Your assignment: Below are some entries. Repeat exactly the lines from the one with "This screenshot has height=410, width=1700." through the one with "The width and height of the screenshot is (1012, 795).", and only those.

The input:
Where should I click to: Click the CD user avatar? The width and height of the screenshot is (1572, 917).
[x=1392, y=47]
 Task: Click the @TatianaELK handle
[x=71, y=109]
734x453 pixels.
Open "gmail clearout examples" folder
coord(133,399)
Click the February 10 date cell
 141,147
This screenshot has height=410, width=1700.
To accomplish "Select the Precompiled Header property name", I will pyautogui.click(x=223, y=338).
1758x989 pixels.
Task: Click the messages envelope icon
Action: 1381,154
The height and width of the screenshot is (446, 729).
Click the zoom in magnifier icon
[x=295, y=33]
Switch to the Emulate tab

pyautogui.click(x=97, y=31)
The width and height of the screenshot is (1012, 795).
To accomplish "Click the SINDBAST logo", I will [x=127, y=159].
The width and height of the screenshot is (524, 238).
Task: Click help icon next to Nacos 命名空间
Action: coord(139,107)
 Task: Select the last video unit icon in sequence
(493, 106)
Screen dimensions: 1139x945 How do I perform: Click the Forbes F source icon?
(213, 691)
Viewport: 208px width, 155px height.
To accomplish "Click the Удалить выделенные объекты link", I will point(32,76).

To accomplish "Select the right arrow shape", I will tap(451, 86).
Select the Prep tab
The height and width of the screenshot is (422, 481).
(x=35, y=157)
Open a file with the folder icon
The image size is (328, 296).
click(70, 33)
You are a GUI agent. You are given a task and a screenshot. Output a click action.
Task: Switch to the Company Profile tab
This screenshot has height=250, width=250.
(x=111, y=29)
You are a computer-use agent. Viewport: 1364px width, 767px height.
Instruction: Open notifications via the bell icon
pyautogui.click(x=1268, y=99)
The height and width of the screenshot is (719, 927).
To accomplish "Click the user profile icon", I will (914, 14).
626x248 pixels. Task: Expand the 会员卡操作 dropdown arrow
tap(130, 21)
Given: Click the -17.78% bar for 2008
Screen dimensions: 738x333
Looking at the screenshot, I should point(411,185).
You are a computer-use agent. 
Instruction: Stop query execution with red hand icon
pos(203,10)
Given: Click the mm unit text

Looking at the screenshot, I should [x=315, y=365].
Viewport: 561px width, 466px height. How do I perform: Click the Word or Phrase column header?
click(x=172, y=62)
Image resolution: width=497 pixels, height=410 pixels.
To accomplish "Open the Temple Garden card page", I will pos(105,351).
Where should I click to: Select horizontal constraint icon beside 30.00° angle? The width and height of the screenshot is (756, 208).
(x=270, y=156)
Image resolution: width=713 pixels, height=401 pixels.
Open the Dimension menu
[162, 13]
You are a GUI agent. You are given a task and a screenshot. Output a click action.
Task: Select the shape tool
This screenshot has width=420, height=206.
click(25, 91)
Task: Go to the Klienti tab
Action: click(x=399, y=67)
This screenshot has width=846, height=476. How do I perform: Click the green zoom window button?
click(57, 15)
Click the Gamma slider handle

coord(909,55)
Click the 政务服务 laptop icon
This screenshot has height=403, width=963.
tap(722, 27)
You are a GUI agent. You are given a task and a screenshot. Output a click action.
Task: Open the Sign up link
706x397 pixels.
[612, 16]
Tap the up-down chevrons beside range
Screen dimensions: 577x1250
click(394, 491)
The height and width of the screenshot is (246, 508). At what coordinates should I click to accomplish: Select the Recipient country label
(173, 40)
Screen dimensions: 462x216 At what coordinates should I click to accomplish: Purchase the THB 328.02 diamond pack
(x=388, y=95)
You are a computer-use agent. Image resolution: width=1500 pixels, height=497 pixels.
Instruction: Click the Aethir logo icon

Exercise response:
This screenshot has height=410, width=1700.
To accomplish "Select the Precompiled Header property name", I will pyautogui.click(x=223, y=338).
1758x989 pixels.
Task: Click the messages envelope icon
Action: 1381,154
The height and width of the screenshot is (446, 729).
Click the zoom in magnifier icon
[x=295, y=33]
Switch to the Emulate tab

pyautogui.click(x=97, y=31)
The width and height of the screenshot is (1012, 795).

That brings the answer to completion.